EHI-Studie beleuchtet Trends der Handelsgastronomie

Belegte Brötchen sind die Number One in der Handelsgastronomie. Symbolbild: Pixabay / congerdesign

Der Handel punktet mit seinem kulinarischen Angebot bei der Kundschaft – am stärksten in der Mittagszeit sowie in der zweiten Wochenhälfte und am häufigsten mit den Klassikern der Handelsgastronomie. Die Kundschaft wünscht sich zwar „Grünen Konsum“, greift aber doch sehr viel häufiger zum belegten Brötchen. So einige Ergebnisse der EHI-Studie Handelsgastronomie in Deutschland 2020.

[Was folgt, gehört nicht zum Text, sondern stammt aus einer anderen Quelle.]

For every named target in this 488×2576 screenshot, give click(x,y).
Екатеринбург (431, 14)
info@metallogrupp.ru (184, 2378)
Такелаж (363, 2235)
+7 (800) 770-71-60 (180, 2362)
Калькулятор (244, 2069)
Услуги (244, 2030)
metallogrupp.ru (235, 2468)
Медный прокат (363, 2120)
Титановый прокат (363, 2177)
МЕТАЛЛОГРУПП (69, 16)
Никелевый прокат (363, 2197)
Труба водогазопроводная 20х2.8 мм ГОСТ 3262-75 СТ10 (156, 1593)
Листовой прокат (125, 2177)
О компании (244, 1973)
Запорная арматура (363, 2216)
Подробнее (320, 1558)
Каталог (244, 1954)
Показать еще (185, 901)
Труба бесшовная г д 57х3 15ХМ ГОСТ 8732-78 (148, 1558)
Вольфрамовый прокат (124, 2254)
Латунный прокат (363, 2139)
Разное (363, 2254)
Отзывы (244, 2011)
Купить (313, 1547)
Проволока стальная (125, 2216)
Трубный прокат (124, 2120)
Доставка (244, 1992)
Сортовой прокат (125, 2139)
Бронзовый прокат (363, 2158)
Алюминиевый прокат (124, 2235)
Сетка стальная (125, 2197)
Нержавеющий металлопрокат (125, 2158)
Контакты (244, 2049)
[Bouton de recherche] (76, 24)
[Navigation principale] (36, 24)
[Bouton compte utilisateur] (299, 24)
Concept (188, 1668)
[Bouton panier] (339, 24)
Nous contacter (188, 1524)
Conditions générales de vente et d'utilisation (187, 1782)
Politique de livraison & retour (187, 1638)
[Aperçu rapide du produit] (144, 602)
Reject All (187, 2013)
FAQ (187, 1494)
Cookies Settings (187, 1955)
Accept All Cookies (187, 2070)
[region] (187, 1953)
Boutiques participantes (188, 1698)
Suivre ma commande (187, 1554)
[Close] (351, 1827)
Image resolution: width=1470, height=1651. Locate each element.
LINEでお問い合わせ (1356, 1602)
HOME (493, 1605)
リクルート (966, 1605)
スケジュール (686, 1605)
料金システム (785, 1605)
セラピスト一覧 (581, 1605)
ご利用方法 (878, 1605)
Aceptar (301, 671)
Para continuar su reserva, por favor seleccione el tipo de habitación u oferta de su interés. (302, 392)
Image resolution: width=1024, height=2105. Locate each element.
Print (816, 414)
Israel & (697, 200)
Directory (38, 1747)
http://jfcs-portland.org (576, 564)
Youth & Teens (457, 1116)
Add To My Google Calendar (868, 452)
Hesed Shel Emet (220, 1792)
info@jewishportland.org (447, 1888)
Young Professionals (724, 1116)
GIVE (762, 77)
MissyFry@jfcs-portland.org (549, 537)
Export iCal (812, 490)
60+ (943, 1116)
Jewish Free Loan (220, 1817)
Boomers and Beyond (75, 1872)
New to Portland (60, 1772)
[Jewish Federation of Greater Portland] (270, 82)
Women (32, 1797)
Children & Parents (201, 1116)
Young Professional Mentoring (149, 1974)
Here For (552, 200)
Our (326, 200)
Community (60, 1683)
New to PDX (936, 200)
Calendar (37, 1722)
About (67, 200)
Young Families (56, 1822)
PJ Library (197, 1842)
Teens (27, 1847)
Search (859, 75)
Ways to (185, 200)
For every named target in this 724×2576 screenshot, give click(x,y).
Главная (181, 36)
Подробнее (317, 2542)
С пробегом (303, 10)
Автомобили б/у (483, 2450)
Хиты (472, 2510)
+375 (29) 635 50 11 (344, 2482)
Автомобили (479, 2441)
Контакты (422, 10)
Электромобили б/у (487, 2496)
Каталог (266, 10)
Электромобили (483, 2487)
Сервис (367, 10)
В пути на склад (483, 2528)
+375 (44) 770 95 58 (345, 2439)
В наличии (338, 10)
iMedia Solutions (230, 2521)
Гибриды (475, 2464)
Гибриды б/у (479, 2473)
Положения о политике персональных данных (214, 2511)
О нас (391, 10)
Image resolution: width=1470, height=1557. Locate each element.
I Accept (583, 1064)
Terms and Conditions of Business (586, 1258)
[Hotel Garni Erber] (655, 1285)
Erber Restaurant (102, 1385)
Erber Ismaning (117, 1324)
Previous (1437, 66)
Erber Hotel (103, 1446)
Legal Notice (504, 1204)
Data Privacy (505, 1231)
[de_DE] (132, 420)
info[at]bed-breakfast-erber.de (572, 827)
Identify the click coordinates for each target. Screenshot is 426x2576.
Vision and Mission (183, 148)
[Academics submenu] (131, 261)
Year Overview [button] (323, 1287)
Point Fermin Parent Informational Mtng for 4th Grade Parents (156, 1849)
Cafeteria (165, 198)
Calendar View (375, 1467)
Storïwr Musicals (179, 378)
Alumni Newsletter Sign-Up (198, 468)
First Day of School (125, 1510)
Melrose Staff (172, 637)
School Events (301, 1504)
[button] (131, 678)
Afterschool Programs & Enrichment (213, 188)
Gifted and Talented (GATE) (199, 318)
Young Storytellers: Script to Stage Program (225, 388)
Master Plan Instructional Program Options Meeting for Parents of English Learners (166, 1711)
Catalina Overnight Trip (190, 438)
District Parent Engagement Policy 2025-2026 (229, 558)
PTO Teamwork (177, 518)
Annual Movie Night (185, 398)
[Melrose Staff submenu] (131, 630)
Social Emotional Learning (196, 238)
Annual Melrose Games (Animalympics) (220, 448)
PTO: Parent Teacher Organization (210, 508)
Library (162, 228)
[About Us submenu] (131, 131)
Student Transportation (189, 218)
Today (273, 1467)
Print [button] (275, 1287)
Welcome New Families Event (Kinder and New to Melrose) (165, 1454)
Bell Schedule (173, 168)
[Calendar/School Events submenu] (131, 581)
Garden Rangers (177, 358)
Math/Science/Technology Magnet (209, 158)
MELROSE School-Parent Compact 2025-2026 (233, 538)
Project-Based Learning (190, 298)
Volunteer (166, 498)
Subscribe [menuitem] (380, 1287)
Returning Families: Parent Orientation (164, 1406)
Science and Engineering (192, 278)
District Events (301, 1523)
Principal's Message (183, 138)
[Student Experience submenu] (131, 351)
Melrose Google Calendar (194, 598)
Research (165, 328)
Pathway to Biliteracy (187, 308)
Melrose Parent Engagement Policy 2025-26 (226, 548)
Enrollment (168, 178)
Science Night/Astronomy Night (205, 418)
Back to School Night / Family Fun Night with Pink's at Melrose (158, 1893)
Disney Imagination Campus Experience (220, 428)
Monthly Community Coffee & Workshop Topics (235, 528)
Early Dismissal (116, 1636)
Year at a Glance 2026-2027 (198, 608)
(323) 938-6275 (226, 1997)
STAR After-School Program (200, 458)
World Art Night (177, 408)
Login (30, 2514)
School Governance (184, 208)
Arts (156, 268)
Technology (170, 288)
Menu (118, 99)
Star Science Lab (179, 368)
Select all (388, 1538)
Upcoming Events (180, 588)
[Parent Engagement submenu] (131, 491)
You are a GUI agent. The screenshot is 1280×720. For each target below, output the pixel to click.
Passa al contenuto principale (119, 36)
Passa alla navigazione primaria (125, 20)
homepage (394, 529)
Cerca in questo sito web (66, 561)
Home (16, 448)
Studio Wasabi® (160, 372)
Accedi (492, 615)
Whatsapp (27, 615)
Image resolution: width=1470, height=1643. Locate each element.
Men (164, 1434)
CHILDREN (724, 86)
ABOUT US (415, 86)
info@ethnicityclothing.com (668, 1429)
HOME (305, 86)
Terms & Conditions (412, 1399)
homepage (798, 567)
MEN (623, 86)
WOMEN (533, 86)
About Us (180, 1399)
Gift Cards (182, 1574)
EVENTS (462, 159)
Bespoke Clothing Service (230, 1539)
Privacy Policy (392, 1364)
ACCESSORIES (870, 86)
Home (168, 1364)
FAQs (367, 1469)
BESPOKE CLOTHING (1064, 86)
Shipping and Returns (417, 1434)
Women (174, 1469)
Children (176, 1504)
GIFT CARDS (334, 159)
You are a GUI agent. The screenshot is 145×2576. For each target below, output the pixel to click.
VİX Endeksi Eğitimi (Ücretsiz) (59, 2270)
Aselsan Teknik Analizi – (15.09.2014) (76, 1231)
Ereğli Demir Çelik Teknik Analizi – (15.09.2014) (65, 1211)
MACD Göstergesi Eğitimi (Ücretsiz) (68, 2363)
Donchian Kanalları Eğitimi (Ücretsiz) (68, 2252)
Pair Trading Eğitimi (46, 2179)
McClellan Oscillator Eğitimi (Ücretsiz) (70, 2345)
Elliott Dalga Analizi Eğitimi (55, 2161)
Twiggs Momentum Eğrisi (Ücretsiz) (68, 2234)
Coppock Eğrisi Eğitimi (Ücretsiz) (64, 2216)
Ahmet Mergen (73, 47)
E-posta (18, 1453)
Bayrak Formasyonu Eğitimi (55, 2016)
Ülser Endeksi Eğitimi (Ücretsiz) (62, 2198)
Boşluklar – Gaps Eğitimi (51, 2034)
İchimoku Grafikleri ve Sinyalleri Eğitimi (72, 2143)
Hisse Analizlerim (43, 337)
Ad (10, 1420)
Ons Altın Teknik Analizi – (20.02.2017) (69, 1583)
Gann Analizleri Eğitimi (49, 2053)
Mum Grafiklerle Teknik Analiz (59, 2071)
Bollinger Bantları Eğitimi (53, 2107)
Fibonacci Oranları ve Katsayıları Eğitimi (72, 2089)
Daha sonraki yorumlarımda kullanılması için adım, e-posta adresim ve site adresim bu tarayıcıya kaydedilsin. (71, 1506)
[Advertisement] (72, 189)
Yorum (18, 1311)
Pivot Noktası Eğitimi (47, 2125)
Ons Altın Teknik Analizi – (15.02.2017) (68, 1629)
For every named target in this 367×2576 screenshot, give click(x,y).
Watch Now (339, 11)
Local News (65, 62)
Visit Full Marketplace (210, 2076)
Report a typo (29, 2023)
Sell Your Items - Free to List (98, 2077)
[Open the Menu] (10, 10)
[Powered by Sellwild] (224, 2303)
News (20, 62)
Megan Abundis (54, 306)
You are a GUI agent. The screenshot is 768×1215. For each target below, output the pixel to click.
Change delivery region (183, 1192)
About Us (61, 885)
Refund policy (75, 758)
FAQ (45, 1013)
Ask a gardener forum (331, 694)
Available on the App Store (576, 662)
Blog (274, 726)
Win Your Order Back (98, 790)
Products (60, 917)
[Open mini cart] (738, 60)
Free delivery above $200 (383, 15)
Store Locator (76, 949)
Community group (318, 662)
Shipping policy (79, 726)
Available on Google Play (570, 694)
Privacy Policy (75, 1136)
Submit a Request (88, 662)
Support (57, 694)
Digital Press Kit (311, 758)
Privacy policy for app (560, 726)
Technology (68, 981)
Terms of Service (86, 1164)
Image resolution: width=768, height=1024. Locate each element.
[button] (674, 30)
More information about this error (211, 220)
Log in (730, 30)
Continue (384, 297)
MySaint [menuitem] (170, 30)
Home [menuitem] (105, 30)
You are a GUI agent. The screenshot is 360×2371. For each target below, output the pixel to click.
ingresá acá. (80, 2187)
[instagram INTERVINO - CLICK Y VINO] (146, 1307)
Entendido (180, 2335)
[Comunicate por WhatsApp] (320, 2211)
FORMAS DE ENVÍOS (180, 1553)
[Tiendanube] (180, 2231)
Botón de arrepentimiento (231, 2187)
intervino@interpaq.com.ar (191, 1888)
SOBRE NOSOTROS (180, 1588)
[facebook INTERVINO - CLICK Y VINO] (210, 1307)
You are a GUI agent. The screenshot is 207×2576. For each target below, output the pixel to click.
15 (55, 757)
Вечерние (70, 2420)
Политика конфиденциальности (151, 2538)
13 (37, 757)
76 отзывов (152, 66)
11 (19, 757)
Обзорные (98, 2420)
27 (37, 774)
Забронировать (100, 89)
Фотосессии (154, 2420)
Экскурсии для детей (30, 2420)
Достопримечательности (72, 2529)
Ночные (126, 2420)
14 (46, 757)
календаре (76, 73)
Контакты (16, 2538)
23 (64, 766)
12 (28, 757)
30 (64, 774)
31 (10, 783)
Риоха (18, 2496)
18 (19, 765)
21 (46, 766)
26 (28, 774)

Rund die Hälfte der befragten Handelsunternehmen stuft die Bedeutung der Handelsgastronomie durchschnittlich als hoch bis sehr hoch ein. Der Umsatz mit dem gastronomischen Angebot im deutschen Einzelhandel betrug 2019 immerhin rund zehn Milliarden Euro. Dabei greift die Kundschaft meist mittags bei den Angeboten in den Vorkassenzonen, der To-go-Convenience und bei gastronomischen Angeboten auf der Fläche zu. Die Mehrheit erreicht ihre Frequenzspitzen im klassischen Mittagsgeschäft zwischen 11 und 14 Uhr. In Bezug auf die Wochentage liegen bei vielen Handelsunternehmen die Umsätze von Montag bis Mittwoch bereits auf einem guten Niveau und steigen größtenteils von Donnerstag bis Samstag weiter an. Auch wenn zunehmend eine Nachfrage nach „Grünem Konsum“ auszumachen ist: Die meistverkauften Speisen sind nach wie vor belegte Brötchen, Frikadellen und Schnitzel.

 

Überwiegend in Eigenleistung

Die handelsgastronomischen Angebote werden überwiegend eigenständig durch die Händler betrieben. Der gastronomische Anteil durch Eigenleistung liegt sowohl im Lebensmitteleinzelhandel wie auch im sonstigen Einzelhandel bei mehr als 70 Prozent. Gegenüber 2018 ist allerdings die Tendenz zu erkennen, dass Gastronomieeinheiten nun häufiger an Vertragspartner vergeben werden.

Investitionen in Ladenbau

Um den Bedürfnissen der Kundschaft nachzukommen, rüsten die Unternehmen nach. Auch wenn durch die Auswirkungen der Corona-Pandemie die Investitionsvorhaben teilweise verschoben sind: Die Hälfte der befragten Händle*‘innen gab an, in den nächsten drei Jahren in Ladenbau-Maßnahmen investieren zu wollen. In diesem Zusammenhang sollen auch Ausstattungen angeschafft und erneuert werden, die im direkten (Sicht-)Kontakt zur Kundschaft stehen, wie digitale Displays, Frontcooking-Einheiten, Kühltheken oder Kaffeemaschinen. In den Bereichen Investitionsgüter, Technik und Ladenbau werden zunehmend modulare und flexible Systeme gefordert, um auf Kundenwünsche schneller reagieren zu können. Darüber hinaus sind bei etwa einem Drittel der befragten Händler*innen Investitionen in Digitalisierung für die Gastronomie geplant, zum Beispiel Bestellsysteme, Software sowie digitale Services.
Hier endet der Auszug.